I recently received a Customer Satisfaction Survey from my new bank. They asked me to fill in lots of bubbles and they provided a few lines for my comments. Instead, I wrote them with this letter, which maybe someone will read and maybe no one will read.
But if, as we are often told, our most powerful function in this society is to consume (“so the terrorists don’t win” as Dubya put it), then fine: let’s inject some meaning into where we put our money and where we don’t put our money. The bank in question required a minimum credit score from new customers to open a checking account. I believe that policy oversteps the bounds of the consumer banking relationship. Below is the letter I sent them.
I was satisfied with Alpine Bank’s menu of products for consumers, as well as the treatment I received from employees at your Ridgway branch. However, I was unpleasantly surprised by Alpine’s policy of checking new customers’ credit scores as a prerequisite for opening an account. An employee explained to me that Alpine does this credit check to ensure that new customers “are not writing bad checks.”
Writing bad checks is a felony. A credit score is a record of the repayment of consumer debts, not of criminal activity.
I imagine that somewhere in the bowels of the banking industry, an actuary has composed an algorithm that correlates credit scores with something that your bank wants to know about customers.
However, the fact remains that in this relationship, it is I who am granting you the privilege of using my money for your investments. In return for that privilege, you service my financial transactions. You are not granting me credit, nor am I seeking credit from you.
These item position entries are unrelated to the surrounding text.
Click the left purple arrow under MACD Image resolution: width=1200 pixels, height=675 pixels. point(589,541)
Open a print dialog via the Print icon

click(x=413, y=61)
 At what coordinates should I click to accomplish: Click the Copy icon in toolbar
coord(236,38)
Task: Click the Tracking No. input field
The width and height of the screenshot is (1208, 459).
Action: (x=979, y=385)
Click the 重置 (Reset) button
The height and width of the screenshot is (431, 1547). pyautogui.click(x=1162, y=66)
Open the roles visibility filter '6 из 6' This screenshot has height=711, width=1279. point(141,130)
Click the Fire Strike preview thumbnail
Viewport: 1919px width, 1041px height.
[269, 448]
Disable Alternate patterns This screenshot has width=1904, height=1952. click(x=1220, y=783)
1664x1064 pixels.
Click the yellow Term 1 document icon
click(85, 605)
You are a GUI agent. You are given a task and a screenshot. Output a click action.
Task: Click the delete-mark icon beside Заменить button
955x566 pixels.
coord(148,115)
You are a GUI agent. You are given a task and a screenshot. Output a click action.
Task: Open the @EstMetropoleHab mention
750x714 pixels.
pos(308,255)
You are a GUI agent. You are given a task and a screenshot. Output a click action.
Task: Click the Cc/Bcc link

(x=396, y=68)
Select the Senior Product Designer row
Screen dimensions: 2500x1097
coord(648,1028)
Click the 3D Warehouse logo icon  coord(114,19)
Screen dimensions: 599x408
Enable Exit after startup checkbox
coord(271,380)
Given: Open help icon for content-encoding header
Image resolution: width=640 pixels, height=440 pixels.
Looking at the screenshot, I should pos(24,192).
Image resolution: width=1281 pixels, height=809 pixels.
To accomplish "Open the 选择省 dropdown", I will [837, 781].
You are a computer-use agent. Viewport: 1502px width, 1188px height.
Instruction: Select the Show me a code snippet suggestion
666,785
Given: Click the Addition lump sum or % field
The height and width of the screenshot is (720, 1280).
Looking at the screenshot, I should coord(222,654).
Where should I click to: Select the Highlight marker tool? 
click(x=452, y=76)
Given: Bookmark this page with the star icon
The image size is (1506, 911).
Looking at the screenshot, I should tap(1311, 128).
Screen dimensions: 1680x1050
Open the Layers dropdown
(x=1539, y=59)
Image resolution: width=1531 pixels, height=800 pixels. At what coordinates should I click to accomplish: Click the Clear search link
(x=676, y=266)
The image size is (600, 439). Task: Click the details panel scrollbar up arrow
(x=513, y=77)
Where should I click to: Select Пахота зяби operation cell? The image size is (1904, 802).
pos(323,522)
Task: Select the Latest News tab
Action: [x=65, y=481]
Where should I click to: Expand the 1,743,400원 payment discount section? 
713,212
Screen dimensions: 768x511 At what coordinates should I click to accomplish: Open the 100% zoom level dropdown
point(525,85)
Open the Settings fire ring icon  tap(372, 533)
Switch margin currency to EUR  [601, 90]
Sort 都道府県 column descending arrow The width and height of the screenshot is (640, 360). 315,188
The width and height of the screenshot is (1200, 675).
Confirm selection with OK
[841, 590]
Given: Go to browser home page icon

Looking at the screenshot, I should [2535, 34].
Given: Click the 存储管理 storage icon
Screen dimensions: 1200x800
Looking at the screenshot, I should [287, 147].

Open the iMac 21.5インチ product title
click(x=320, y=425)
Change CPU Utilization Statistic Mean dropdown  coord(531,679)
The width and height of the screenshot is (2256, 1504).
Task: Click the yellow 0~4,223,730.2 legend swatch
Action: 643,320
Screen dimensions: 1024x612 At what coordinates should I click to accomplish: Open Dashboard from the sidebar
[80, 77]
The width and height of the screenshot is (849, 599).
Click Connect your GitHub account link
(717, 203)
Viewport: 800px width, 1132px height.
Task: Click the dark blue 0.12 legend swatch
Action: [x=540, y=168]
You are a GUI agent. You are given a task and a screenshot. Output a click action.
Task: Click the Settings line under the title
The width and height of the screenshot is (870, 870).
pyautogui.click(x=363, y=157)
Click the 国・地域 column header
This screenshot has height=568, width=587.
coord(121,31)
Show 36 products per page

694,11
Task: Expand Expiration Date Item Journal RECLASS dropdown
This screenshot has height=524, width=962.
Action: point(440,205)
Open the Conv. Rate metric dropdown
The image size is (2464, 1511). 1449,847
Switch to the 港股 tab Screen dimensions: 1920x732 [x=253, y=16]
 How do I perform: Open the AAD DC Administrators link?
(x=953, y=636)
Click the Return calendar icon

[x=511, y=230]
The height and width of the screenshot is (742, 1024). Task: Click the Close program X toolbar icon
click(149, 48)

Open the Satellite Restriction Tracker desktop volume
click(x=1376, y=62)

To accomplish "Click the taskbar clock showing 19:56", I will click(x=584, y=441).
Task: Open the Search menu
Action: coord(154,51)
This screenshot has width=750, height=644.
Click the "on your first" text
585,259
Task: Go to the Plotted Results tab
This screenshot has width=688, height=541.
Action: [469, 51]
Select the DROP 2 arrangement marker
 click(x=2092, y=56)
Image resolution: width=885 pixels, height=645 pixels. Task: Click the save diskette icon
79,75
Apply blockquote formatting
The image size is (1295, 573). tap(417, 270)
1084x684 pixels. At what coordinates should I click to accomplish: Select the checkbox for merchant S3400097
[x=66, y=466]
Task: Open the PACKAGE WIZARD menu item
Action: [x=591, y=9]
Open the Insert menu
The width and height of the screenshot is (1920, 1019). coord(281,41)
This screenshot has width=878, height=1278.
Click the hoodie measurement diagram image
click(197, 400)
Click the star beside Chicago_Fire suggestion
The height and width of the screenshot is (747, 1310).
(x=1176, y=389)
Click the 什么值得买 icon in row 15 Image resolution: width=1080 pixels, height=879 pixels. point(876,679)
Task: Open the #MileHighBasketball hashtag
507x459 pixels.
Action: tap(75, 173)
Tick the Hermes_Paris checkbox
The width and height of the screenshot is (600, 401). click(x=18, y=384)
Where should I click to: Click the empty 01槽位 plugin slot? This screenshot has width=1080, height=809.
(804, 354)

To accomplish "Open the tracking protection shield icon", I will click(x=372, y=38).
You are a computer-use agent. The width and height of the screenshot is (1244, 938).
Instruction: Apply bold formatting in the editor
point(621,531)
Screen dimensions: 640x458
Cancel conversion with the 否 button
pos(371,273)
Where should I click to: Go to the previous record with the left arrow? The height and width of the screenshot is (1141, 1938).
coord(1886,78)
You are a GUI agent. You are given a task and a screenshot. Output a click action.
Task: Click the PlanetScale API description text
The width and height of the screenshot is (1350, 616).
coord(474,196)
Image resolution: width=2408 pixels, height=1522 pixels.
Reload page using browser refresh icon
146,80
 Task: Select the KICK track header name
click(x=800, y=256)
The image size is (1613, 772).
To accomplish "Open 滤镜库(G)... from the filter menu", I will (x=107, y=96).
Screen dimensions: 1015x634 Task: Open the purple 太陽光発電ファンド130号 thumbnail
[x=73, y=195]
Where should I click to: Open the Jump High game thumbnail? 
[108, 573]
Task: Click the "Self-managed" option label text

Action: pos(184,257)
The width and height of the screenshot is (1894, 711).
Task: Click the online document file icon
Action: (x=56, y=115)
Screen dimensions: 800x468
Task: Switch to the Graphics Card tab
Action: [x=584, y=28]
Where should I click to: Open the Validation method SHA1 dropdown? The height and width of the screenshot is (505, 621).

Your policy of checking my credit score is out of line with the nature of the banking relationship.
I do not write bad checks, but these days, my credit score is a thing of woe. At the end of my previous marriage I got left with a mortgage on a house whose value has fallen and fallen. I tried but failed to get it sold- several times over the last three years. So I paid the mortgage. And paid and paid and paid.
The bank which held this mortgage repeatedly and bafflingly refused to refinance the loan to a better interest rate. They said I didn’t “qualify” to refinance… meaning that they didn’t think I was financially capable of paying them less each month than I was paying them. Funny! Or, it would have been funny, in a bitterly ironic way, if I weren’t actually paying them a shit-ton of money every month on an increasingly worthless investment.
Prior to this financial crisis, I had sterling credit. I have done everything I could do to cover that mortgage. My lousy credit score is a partial record of the sacrifices I’ve had to make, and the unpleasant options I’ve had to take.
My story is typical. I asked the bank employee whether your policy inhibits your bank from taking on customers, and she conceded, “Hardly anyone has good credit these days.”
I relate this story to you for three reasons. First, I appreciate the willingness of the Ridgway branch’s employees to see my husband and me as human beings, and to listen to our circumstances rather than just staring at the scores on the page. This behavior was consistent with the way Alpine markets itself as a local bank, committed to local people. It’s refreshing when a bank’s marketing platform actually correlates with its business practices.
Second, I want you to consider the implications of your credit check policy: credit scores are made of many components, including some that are actually contrary to sound financial behavior. For example, my husband’s lack of recent credit activity weighs down his score, but is the result of our avoidance of debt, our efforts to pay off what debt we have, and our policy of living within our means. Those behaviors may not benefit the purveyors of debt products, but neither do they make us bad customers for Alpine Bank.
Finally, I am a person who pays attention to how I am treated by businesses, and I make consumer decisions accordingly.
Can we agree that it was the banking industry, rather than me, that created the financial crisis in which my house lost value, and jobs with good salaries disappeared? No? Given the shabby treatment I enjoyed from my lender, perhaps it’s evident that we cannot agree. My mortgage was a standard, 30 year fixed loan with a 20% down payment. The lender sent me through round after round of reapplication and rejection, frequently losing track of my materials and asking me to start from scratch. I will never forget when the mortgage broker told me, “We are not a charity.” As if I were asking for a hand-out instead of a fair deal… one that they kept advertising in glossy postcards that they sent to my house a few times a week.
That bank (and whatever banks they acquire, or that acquire them as they become ever more gigantic) will not have me as a customer again.
My husband and I will recover from the recession. We, along with millions of people like us, will invest our wealth. The institutions that treat us shabbily will be getting not one dime.